Roger Baldwin founded the American Civil Liberties Union in 1920 after President Wilson, during World War I, practically suspended the right to publicly — and privately, if overheard — dissent from government actions. Years later, I met Baldwin toward the end of his life, and his solemn advice to me was: "Always remember that no civil liberties battle is ever won — permanently." But, by placing freedom of speech at the core of the ACLU's reason for existence, Baldwin believed that no civil liberties battle need be permanently lost. (Just published is a chronicle, pertinent today, of Baldwin's achievements and continuing relevance —Liberties Lost: The Endangered Legacy of the ACLU, by Woody Klein.)
While the staff of the ACLU has never been more essential to protecting the Constitution, the top leadership of the ACLU is working to prevent dissenting national board members from going to the news media with criticisms of ACLU policies.
With Executive Director Anthony Romero's backing, the board has issued a proposal for this week's agenda that I expect would have startled Baldwin. This could tarnish the invaluable work of ACLU staff members who are fighting to "keep America safe and free." (The ACLU's slogan.)
Here is that proposal, as reported last month in The New York Times: "Where an individual director disagrees with a board position on matters of civil liberties policy, the director should refrain from publicly highlighting the fact of such disagreement. ... There is always a material prospect that public airing of the disagreement will affect the ACLU adversely in terms of public support and fundraising."
U.S. newspapers found the irony irresistible. The Roanoke (Va.) Times, for one, noted that the proposal "appears to be a reaction by ... Romero to his failed effort to oust two board members who had criticized ACLU policies."
Actually, one principled dissenter: Michael Meyers, the director and founder of the New York Civil Rights Coalition and a longtime ACLU board member, has been forced out from the executive committee and the national board in punishment for going to the news media several times.
Wendy Kaminer, another recidivist dissenter and favorite target of ACLU's leadership, said the proposal "is preposterous — a violation of everything we're supposed to stand for."
The Times reported that in the board session, Romero furiously denounced Kaminer for having told a New York Sun reporter of her disagreement with the leadership's previous support of a bill in Congress that would regulate advertising by counseling centers run by anti-abortion organizations. Kaminer, who supports a woman's right to an abortion, was concerned with the legislation's free-speech problems. She told the Sun she was appalled "that the ACLU is actively supporting this."

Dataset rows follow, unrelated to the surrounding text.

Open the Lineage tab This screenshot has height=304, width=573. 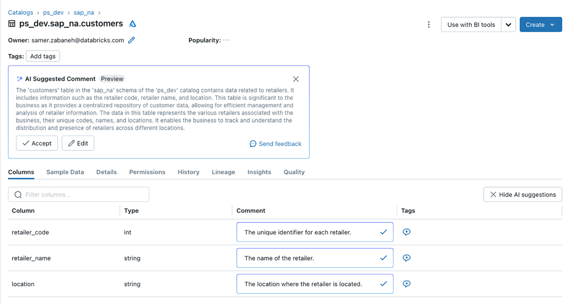click(223, 172)
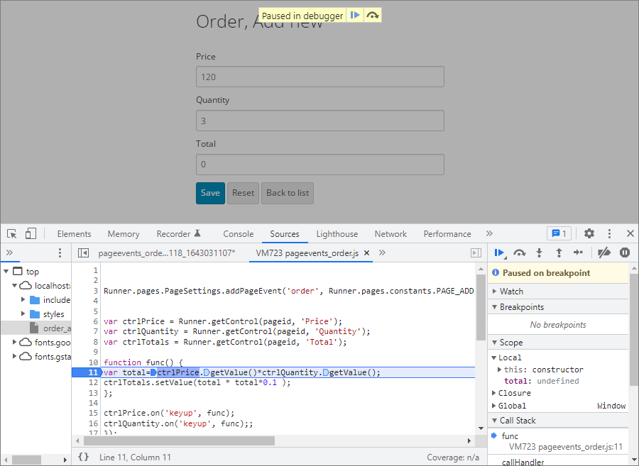This screenshot has height=466, width=639.
Task: Open the inspect element cursor tool
Action: click(x=11, y=233)
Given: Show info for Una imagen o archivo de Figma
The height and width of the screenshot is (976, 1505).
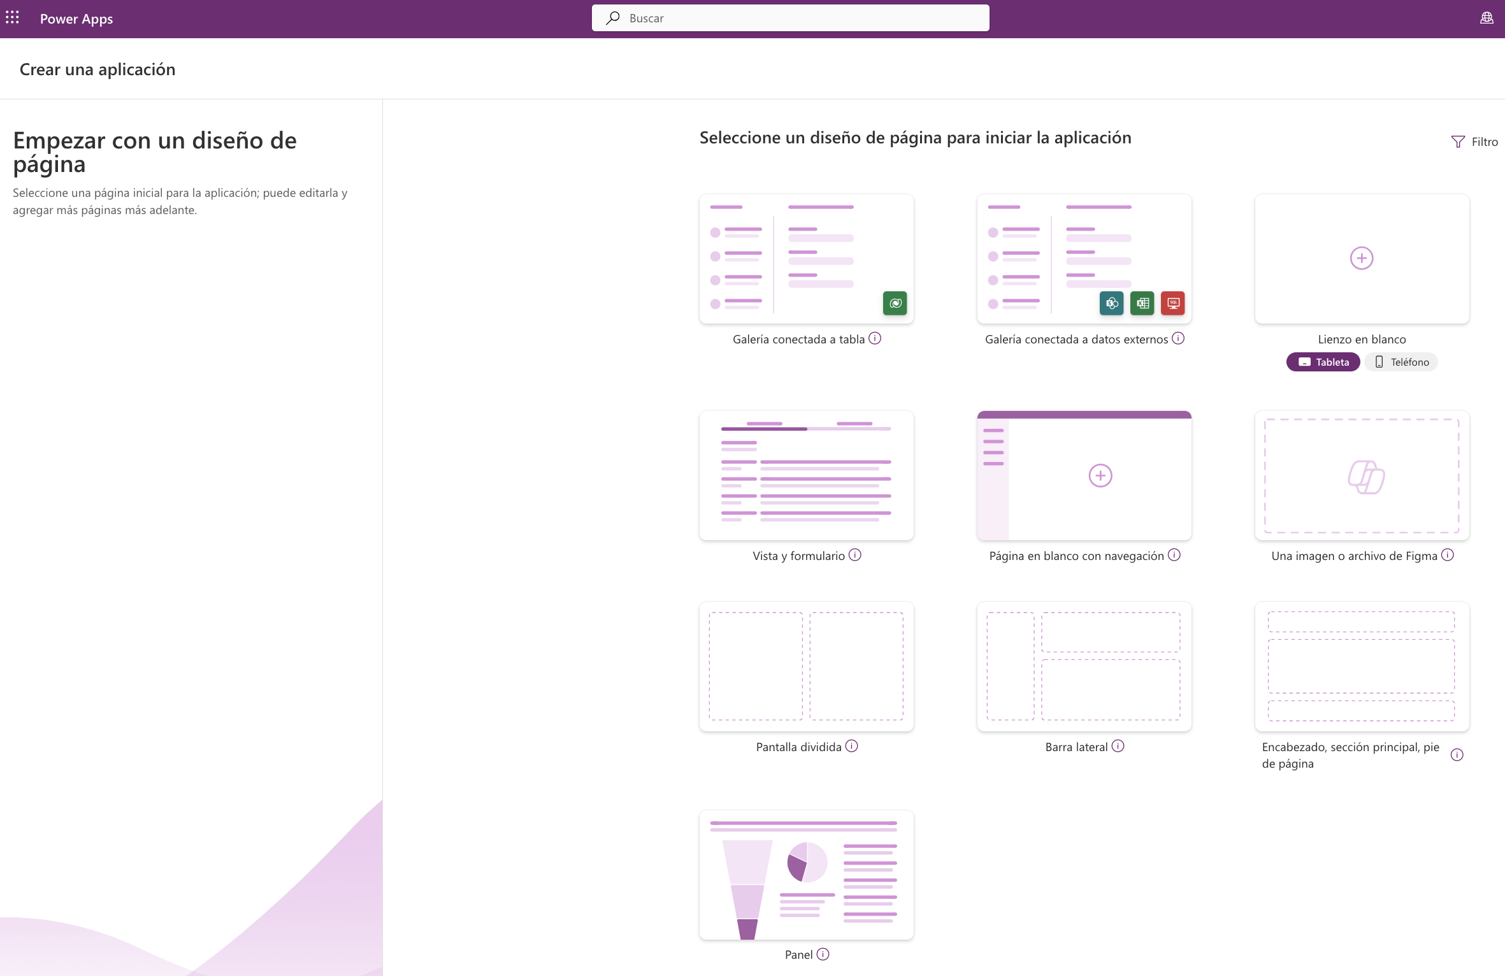Looking at the screenshot, I should (1448, 555).
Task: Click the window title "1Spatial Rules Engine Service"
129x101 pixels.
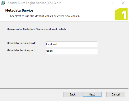Action: click(26, 3)
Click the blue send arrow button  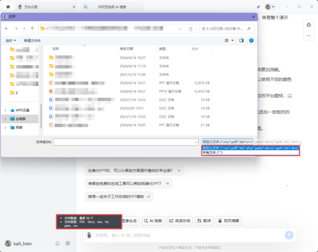pos(289,235)
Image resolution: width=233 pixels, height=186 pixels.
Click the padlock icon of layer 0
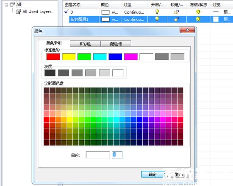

After excoriating her for going to the news media, Romero demanded that another board member, Alison Steiner, "step outside the meeting room, where he chastised her for the look on her face when he was criticizing Ms. Kaminer," the Times reported.
In an e-mail to the board, Steiner wrote that Romero told her in the corridor that because "I ... did not appear ready to join him in 'getting rid of (Kaminer),' ... I was no better than she was, and then stormed off angrily," the Times recounted.
Romero, in a tepid letter to the editor that followed in the Times, did not deny that illuminating exchange but noted predictably that the ACLU "exists to defend the right of dissent and the free exchange of ideas." Then why has he not denounced the very concept of instructing board members to refrain from public dissent? And why is most of the board and ACLU President Nadine Strossen so compliant?
Previously, there was a public objection by then-board member Meyers when in a front-page story in 2004, the Times revealed that the ACLU, which has criticized omnivorous government data basing for national security, "is using sophisticated technology to collect a wide variety of information about its members and donors in a fundraising effort."
Said Meyers to the Times: "If I give the ACLU $20, I have not given them permission to investigate my partners, whom I'm married to, what they do, what my real estate holdings are, what my wealth is, and who else I give my money to."
The American Civil Liberties Union is now free of Meyers. Does that make its national membership, and the country, any more safe — or free?
Nat Hentoff is a former member of the ACLU's national board and, before that, the New York board. He is also an authority on free speech issues.